[Records from a pointing dataset]
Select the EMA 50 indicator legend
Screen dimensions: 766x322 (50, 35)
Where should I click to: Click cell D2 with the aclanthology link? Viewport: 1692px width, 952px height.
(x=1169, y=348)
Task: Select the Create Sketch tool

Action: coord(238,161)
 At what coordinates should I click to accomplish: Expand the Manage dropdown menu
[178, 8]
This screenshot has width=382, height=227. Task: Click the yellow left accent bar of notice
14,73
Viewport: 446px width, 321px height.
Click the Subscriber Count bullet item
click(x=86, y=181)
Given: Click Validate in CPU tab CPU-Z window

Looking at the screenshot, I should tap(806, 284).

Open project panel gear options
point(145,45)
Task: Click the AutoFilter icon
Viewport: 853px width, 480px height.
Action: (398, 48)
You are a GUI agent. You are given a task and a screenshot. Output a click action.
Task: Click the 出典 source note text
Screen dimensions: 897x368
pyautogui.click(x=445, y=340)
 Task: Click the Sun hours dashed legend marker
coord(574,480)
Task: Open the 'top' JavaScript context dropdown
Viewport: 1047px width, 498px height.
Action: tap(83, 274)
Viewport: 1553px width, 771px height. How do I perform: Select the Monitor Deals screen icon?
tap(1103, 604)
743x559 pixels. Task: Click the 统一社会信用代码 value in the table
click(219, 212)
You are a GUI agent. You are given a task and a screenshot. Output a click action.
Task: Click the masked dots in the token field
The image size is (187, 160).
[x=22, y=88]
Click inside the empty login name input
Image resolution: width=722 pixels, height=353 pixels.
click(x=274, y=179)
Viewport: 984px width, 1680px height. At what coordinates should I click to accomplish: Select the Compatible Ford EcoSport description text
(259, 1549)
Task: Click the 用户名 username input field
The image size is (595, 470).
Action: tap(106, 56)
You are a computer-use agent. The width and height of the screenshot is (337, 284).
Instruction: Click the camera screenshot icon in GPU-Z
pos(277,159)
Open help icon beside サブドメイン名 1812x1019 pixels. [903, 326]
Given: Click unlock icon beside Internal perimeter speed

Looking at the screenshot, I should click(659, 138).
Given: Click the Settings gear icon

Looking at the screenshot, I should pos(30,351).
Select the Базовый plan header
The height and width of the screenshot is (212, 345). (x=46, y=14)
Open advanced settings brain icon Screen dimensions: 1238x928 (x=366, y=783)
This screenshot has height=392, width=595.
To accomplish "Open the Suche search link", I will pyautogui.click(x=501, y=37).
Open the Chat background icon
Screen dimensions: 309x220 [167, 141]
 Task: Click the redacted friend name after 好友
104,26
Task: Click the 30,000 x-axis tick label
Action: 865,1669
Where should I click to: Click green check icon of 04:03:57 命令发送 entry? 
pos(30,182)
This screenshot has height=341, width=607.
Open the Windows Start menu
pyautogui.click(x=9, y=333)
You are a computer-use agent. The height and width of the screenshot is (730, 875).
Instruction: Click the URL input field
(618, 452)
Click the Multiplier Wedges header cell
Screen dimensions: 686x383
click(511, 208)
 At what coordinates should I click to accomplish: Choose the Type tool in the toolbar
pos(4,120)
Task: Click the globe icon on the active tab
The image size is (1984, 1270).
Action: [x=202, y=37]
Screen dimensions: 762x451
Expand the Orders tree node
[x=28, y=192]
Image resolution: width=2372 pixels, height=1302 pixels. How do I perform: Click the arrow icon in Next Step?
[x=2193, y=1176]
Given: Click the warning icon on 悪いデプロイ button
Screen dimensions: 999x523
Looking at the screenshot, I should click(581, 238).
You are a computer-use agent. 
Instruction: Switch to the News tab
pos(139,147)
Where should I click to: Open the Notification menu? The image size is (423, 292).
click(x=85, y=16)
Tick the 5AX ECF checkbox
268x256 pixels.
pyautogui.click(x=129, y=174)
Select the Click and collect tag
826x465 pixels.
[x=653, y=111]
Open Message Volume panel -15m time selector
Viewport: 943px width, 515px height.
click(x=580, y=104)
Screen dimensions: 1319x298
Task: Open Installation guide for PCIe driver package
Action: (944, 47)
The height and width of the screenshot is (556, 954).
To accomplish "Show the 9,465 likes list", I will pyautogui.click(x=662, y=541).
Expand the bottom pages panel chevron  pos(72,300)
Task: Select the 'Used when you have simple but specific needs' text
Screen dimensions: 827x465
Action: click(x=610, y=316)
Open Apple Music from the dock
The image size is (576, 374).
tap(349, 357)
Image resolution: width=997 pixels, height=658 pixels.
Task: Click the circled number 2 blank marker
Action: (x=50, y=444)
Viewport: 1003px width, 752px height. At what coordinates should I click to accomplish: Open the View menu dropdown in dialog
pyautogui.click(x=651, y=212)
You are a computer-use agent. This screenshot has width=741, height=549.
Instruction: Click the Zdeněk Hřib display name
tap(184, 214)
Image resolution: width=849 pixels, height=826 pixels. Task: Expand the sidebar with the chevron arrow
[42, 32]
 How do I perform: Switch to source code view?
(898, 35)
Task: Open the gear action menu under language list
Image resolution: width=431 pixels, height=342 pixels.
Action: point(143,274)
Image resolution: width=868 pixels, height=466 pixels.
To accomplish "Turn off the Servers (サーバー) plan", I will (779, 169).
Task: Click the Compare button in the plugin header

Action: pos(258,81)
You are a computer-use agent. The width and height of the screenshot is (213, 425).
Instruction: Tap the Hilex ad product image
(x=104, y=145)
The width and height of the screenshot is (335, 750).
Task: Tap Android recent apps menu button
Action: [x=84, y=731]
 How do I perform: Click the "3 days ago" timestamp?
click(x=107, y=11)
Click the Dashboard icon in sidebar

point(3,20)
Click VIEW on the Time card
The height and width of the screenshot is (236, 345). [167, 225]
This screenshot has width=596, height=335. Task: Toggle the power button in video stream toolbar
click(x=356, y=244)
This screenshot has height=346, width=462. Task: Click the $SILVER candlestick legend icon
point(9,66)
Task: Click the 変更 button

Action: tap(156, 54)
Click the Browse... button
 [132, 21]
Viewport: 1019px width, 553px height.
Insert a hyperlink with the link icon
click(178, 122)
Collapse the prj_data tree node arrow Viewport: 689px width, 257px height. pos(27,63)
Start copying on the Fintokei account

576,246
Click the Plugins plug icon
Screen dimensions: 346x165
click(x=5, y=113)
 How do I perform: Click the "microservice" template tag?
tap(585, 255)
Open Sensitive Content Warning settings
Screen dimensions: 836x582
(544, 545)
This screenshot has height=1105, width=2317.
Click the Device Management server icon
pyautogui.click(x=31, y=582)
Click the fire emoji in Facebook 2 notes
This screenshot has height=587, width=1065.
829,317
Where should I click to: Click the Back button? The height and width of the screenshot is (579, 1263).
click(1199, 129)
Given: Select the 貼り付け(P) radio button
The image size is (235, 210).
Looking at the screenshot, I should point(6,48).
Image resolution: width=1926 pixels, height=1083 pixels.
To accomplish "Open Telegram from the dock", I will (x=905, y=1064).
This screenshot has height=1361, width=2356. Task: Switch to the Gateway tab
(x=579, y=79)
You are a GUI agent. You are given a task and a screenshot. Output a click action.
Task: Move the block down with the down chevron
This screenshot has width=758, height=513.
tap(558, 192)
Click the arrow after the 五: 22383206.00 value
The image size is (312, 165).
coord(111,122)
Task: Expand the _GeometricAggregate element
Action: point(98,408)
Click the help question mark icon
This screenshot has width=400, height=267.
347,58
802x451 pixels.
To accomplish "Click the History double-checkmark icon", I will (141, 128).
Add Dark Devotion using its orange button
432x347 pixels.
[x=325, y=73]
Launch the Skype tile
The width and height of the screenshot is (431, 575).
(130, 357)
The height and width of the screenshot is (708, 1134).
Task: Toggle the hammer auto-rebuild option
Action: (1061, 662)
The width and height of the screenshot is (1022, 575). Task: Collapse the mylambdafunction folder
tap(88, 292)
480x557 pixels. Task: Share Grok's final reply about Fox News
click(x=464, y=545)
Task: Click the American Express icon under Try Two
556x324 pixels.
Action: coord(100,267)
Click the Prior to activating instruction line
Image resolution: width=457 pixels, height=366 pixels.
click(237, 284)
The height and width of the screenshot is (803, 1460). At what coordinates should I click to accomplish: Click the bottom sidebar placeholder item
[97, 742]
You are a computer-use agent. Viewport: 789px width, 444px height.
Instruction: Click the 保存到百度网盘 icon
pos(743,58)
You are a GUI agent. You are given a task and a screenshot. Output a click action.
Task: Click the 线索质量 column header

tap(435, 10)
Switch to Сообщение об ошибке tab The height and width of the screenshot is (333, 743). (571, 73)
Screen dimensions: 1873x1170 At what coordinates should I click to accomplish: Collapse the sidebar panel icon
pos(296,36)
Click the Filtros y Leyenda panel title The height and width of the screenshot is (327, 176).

**The exercise:**
Put the stretch of the items from the line containing "Task: Click the 変更 button" through the line containing "(x=579, y=79)" into a numbered list, leaving out any blank lines.

**Response:**
1. Task: Click the 変更 button
2. Action: tap(156, 54)
3. Click the Browse... button
4.  [132, 21]
5. Viewport: 1019px width, 553px height.
6. Insert a hyperlink with the link icon
7. click(178, 122)
8. Collapse the prj_data tree node arrow Viewport: 689px width, 257px height. pos(27,63)
9. Start copying on the Fintokei account
10. 576,246
11. Click the Plugins plug icon
12. Screen dimensions: 346x165
13. click(x=5, y=113)
14.  How do I perform: Click the "microservice" template tag?
15. tap(585, 255)
16. Open Sensitive Content Warning settings
17. Screen dimensions: 836x582
18. (544, 545)
19. This screenshot has height=1105, width=2317.
20. Click the Device Management server icon
21. pyautogui.click(x=31, y=582)
22. Click the fire emoji in Facebook 2 notes
23. This screenshot has height=587, width=1065.
24. 829,317
25. Where should I click to: Click the Back button? The height and width of the screenshot is (579, 1263).
26. click(1199, 129)
27. Given: Select the 貼り付け(P) radio button
28. The image size is (235, 210).
29. Looking at the screenshot, I should point(6,48).
30. Image resolution: width=1926 pixels, height=1083 pixels.
31. To accomplish "Open Telegram from the dock", I will (x=905, y=1064).
32. This screenshot has height=1361, width=2356. Task: Switch to the Gateway tab
33. (x=579, y=79)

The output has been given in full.